Data entries
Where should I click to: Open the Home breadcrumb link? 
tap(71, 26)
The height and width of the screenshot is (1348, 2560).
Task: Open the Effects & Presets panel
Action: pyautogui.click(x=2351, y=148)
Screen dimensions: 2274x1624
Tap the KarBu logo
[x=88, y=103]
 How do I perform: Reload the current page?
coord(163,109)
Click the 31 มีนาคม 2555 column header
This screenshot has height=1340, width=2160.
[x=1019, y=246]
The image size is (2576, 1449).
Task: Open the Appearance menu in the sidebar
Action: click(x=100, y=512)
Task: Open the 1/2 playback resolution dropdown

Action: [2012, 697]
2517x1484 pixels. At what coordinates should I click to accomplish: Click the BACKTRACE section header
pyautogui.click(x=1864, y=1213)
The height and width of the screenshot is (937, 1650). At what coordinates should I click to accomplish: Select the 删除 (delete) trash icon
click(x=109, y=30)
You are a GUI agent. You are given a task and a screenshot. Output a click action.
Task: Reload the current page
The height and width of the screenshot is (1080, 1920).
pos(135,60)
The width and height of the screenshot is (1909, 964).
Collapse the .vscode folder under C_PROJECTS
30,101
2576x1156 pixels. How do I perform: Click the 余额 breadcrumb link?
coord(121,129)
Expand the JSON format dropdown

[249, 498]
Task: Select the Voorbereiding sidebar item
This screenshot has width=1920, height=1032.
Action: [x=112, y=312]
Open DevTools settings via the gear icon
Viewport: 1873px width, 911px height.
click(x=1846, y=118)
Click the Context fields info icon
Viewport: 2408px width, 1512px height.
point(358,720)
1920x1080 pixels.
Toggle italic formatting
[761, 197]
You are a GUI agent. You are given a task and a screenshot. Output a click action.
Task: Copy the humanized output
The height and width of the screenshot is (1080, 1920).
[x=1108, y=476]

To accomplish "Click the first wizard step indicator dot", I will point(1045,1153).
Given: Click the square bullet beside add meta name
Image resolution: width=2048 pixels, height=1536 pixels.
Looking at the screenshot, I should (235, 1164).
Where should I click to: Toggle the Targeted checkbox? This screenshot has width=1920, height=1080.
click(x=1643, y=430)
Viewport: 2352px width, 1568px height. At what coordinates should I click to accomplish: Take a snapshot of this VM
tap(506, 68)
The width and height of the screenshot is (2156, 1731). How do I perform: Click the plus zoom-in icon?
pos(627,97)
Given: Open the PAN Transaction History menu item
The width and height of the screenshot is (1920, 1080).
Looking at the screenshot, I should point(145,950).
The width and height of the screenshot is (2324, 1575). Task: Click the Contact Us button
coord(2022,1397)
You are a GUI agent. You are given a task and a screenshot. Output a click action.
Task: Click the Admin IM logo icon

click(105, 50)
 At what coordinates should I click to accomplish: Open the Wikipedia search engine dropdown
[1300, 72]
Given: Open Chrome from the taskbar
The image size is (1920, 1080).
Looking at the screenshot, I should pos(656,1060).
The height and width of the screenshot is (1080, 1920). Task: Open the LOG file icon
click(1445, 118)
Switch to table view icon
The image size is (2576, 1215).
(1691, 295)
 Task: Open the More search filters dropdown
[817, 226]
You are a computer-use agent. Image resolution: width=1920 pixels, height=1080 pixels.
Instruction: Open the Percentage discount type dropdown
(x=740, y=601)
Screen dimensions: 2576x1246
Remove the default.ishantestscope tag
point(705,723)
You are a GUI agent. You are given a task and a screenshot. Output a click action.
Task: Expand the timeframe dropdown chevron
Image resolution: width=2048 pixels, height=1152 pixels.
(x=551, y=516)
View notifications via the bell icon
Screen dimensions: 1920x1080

• WHAT NEEDS TO BE DONE: Repeat the data in full, keeping each word exactly as it is.

• ANSWER TO THIS PROBLEM:
Where should I click to: Open the Home breadcrumb link? 
tap(71, 26)
The height and width of the screenshot is (1348, 2560).
Task: Open the Effects & Presets panel
Action: pyautogui.click(x=2351, y=148)
Screen dimensions: 2274x1624
Tap the KarBu logo
[x=88, y=103]
 How do I perform: Reload the current page?
coord(163,109)
Click the 31 มีนาคม 2555 column header
This screenshot has height=1340, width=2160.
[x=1019, y=246]
The image size is (2576, 1449).
Task: Open the Appearance menu in the sidebar
Action: click(x=100, y=512)
Task: Open the 1/2 playback resolution dropdown

Action: [2012, 697]
2517x1484 pixels. At what coordinates should I click to accomplish: Click the BACKTRACE section header
pyautogui.click(x=1864, y=1213)
The height and width of the screenshot is (937, 1650). At what coordinates should I click to accomplish: Select the 删除 (delete) trash icon
click(x=109, y=30)
You are a GUI agent. You are given a task and a screenshot. Output a click action.
Task: Reload the current page
The height and width of the screenshot is (1080, 1920).
pos(135,60)
The width and height of the screenshot is (1909, 964).
Collapse the .vscode folder under C_PROJECTS
30,101
2576x1156 pixels. How do I perform: Click the 余额 breadcrumb link?
coord(121,129)
Expand the JSON format dropdown

[249, 498]
Task: Select the Voorbereiding sidebar item
This screenshot has width=1920, height=1032.
Action: [x=112, y=312]
Open DevTools settings via the gear icon
Viewport: 1873px width, 911px height.
click(x=1846, y=118)
Click the Context fields info icon
Viewport: 2408px width, 1512px height.
point(358,720)
1920x1080 pixels.
Toggle italic formatting
[761, 197]
You are a GUI agent. You are given a task and a screenshot. Output a click action.
Task: Copy the humanized output
The height and width of the screenshot is (1080, 1920).
[x=1108, y=476]

To accomplish "Click the first wizard step indicator dot", I will point(1045,1153).
Given: Click the square bullet beside add meta name
Image resolution: width=2048 pixels, height=1536 pixels.
Looking at the screenshot, I should (235, 1164).
Where should I click to: Toggle the Targeted checkbox? This screenshot has width=1920, height=1080.
click(x=1643, y=430)
Viewport: 2352px width, 1568px height. At what coordinates should I click to accomplish: Take a snapshot of this VM
tap(506, 68)
The width and height of the screenshot is (2156, 1731). How do I perform: Click the plus zoom-in icon?
pos(627,97)
Given: Open the PAN Transaction History menu item
The width and height of the screenshot is (1920, 1080).
Looking at the screenshot, I should point(145,950).
The width and height of the screenshot is (2324, 1575). Task: Click the Contact Us button
coord(2022,1397)
You are a GUI agent. You are given a task and a screenshot. Output a click action.
Task: Click the Admin IM logo icon

click(105, 50)
 At what coordinates should I click to accomplish: Open the Wikipedia search engine dropdown
[1300, 72]
Given: Open Chrome from the taskbar
The image size is (1920, 1080).
Looking at the screenshot, I should pos(656,1060).
The height and width of the screenshot is (1080, 1920). Task: Open the LOG file icon
click(1445, 118)
Switch to table view icon
The image size is (2576, 1215).
(1691, 295)
 Task: Open the More search filters dropdown
[817, 226]
You are a computer-use agent. Image resolution: width=1920 pixels, height=1080 pixels.
Instruction: Open the Percentage discount type dropdown
(x=740, y=601)
Screen dimensions: 2576x1246
Remove the default.ishantestscope tag
point(705,723)
You are a GUI agent. You are given a task and a screenshot. Output a click action.
Task: Expand the timeframe dropdown chevron
Image resolution: width=2048 pixels, height=1152 pixels.
(x=551, y=516)
View notifications via the bell icon
Screen dimensions: 1920x1080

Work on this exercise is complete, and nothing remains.